> _What you are asked to do_
The listing below holds a line with "Screen dimensions: 382x388" and a line with "Click the red". Reproduce those two lines exactly, plus everything between them.

Recorded data section start

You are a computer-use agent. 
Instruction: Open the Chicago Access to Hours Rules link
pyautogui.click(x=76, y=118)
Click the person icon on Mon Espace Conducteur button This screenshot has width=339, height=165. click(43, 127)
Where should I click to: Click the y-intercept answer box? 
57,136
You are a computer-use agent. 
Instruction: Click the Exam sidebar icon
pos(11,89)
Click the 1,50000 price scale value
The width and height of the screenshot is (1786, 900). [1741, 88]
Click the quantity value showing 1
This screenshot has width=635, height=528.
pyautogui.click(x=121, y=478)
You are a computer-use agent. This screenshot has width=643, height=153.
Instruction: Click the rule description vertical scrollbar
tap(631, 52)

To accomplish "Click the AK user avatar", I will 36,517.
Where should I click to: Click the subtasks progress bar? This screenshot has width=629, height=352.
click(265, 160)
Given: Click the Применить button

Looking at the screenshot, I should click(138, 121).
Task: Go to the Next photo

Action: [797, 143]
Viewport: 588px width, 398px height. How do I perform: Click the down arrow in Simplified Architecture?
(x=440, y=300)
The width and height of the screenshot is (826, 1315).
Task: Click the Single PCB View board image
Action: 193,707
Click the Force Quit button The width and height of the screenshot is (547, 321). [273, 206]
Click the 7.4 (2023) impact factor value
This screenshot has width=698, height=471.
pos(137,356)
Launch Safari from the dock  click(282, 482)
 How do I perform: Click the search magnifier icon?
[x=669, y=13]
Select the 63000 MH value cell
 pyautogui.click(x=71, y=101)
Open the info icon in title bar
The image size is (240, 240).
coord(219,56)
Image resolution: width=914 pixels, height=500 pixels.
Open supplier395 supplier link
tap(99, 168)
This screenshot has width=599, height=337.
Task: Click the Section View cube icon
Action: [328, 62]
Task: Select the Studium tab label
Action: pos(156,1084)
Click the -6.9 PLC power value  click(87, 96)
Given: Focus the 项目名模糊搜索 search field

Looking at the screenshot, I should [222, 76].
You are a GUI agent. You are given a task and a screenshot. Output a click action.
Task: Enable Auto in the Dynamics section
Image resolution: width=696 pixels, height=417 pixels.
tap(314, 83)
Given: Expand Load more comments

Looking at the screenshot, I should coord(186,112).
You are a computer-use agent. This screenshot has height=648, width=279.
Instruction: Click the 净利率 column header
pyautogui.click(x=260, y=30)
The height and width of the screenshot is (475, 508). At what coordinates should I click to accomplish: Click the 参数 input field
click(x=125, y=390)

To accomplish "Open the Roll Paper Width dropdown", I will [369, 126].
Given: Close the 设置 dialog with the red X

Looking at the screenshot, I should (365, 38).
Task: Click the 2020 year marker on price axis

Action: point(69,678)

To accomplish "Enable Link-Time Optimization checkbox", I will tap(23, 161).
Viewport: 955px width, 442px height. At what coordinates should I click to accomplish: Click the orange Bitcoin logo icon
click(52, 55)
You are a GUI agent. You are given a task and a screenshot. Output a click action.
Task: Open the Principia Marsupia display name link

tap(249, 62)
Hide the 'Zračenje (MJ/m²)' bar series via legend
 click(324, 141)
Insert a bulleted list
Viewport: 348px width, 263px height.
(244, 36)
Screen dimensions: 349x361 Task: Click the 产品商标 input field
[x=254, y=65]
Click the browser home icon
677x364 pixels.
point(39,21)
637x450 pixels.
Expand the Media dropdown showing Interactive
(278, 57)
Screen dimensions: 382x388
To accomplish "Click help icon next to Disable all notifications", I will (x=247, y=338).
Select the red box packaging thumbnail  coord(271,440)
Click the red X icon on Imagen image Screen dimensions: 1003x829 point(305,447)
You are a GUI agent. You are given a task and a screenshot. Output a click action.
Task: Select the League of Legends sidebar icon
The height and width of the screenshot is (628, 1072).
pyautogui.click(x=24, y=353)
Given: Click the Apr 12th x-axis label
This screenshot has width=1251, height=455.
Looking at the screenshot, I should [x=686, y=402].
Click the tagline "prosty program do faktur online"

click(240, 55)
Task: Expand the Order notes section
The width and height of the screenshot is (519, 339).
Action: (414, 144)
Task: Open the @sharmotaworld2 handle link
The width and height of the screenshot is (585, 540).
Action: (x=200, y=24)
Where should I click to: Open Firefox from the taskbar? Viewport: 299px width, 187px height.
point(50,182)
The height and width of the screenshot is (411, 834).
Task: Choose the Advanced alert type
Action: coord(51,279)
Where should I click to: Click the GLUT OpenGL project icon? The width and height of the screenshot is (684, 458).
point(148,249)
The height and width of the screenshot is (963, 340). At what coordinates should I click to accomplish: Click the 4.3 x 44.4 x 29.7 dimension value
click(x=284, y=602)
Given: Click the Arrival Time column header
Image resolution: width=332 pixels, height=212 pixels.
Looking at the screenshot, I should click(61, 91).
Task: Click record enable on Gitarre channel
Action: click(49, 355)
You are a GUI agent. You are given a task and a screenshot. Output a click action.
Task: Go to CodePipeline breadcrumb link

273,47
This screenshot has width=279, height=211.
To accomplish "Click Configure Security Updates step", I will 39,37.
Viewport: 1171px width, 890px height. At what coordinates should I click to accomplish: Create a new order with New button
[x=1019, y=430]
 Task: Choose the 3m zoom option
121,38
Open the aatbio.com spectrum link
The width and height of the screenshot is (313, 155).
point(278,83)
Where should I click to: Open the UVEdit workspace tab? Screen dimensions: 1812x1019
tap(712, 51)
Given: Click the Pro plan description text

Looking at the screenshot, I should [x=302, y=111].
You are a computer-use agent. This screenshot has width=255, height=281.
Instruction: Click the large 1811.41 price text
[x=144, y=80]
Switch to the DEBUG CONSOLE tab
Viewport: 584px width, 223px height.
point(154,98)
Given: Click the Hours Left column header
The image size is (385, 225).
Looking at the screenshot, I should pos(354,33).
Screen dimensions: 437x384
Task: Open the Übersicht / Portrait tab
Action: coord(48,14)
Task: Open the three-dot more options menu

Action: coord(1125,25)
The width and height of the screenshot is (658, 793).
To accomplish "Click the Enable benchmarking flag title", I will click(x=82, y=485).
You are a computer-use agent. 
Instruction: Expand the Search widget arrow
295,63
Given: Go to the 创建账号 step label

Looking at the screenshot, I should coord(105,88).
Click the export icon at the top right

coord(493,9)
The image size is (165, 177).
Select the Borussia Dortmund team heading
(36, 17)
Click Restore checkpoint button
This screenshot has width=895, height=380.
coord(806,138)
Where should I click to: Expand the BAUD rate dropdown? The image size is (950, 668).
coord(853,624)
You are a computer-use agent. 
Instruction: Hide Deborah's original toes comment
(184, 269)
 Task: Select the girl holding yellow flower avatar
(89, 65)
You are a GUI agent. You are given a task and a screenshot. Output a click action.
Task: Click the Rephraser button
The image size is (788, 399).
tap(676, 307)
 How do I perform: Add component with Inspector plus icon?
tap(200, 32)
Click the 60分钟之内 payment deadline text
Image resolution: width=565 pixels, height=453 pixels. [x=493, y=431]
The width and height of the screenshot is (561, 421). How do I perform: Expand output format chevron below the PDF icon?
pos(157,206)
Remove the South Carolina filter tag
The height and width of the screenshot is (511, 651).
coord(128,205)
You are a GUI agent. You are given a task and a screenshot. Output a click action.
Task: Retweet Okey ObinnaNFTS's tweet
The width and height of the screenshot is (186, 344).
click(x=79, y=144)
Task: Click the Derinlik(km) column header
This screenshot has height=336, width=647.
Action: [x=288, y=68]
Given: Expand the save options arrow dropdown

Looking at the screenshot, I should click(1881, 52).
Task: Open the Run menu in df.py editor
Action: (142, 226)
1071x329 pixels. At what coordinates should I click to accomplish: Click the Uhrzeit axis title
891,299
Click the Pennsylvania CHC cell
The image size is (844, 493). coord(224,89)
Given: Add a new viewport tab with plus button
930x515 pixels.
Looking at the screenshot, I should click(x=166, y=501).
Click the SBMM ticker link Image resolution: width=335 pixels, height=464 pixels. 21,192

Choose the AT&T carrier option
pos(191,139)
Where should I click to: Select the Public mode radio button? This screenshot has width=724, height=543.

Recorded data section end

> _Response for this exercise_
Screen dimensions: 382x388
To accomplish "Click help icon next to Disable all notifications", I will (x=247, y=338).
Select the red box packaging thumbnail  coord(271,440)
Click the red X icon on Imagen image Screen dimensions: 1003x829 point(305,447)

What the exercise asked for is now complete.